Shelby has always been on the independent side, wanting to do things herself and do them her way. Lately she’s been choosing her clothes and dressing herself in the mornings. I love it, because it’s one last thing I have to do, she gets a great sense of personal pride from it and has pretty good 4 year-old fashion sense if you ask me (*polishes nail on shirt*). But some days, when we have somewhere to go for instance, that’s just not going to work for me. There’s coordination to consider, not to mention the weather. She doesn’t get why she hasn’t been able to wear any spaghetti-strap sundresses the last few days (with the temp topping out at 40). When she must be forced to wear clothes that are not of her choosing, dressing herself makes her feel more in control. And that’s cool, I respect that. But she’s sooooooooo slooooooooow. I admit, I have less patience than any mother should. I tap my foot and I sigh loudly, and too often I get too frustrated and somewhat angrily do it myself. I really hate that about myself, and it’s one of my resolutions this year to make a conscious effort to be more patient. After all, I’m a stay at home mom, and beyond the housework and the errands, my number one job is taking care of my favorite little person.

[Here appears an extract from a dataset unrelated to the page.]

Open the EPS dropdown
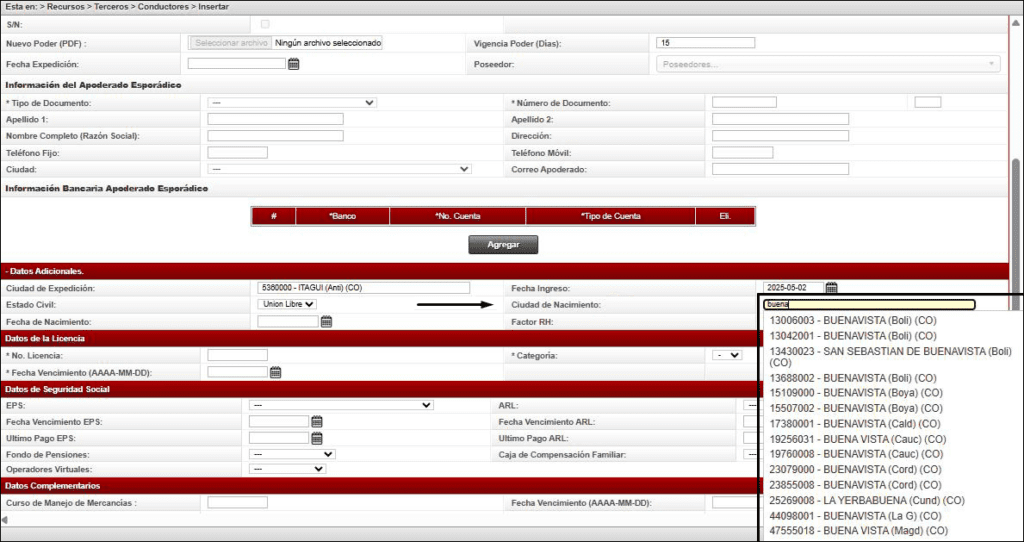 pyautogui.click(x=340, y=405)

That fact alone, though, isn’t enough to keep me from wanting to scream when she’s buttoning her pajama top. One. Button. At. A. Time. So. Very. Slooooowly. But I’ve realized I need to take a second to take notice of what’s going on: She’s doing it. All by herself. This little thing that couldn’t even drink out of a cup with no lid, or who couldn’t talk or ride a trike not that very long ago, is actually using her tiny little fingers to do what is actually quite a complex dexterous task. When you look at it in that (somewhat dramatic) way, it makes it a bit easier to breath for a minute and let them do it, because you realize it‘s value- a developmental milestone. I remember not long after we moved, we had to be somewhere, and she was looking for the exact fairy she wanted to have in her pocket. She couldn’t find the right one, and in my frustration I told her “Just pick one! It’s not important!“ She replied, “But mama, it’s important to me.“ Bam. Right in the heart. It’s things like that that make you step back and think. She’s not dragging it out to goad me, she’s being deliberate. And while my child is one of the champion dawdlers of the world (payback my mom says, apparently I was a pro “daisy picker”), I know that when it comes to carrying out a task, unless she’s trying to get out of it all together, she’s trying to do it right. And I’m glad. She can’t go through life with me doing everything for her. I refuse to tie her shoes for her when she’s thirty, you just have to draw the line somewhere. So I’m glad she’s so keen on practicing now.
My child is my first priority, and I’m working to work at her pace. I mean, what do I have to do that is so important I can’t take a few minutes to let her choose which oatmeal she wants in the morning, or which stuffed animal she wants to sleep with at night? I’m pretty sure those socks will still need sorting when I’m done waiting. As a first time mom, I’m finding out everyday those tiny little battles and triumphs that non-parents don’t even know exist and that get a small from veteran child raisers when I talk about them. The molasses time warp of having a preschooler is just the tip of the iceberg.
I expect tardiness to Kindergarten to be quite frequent.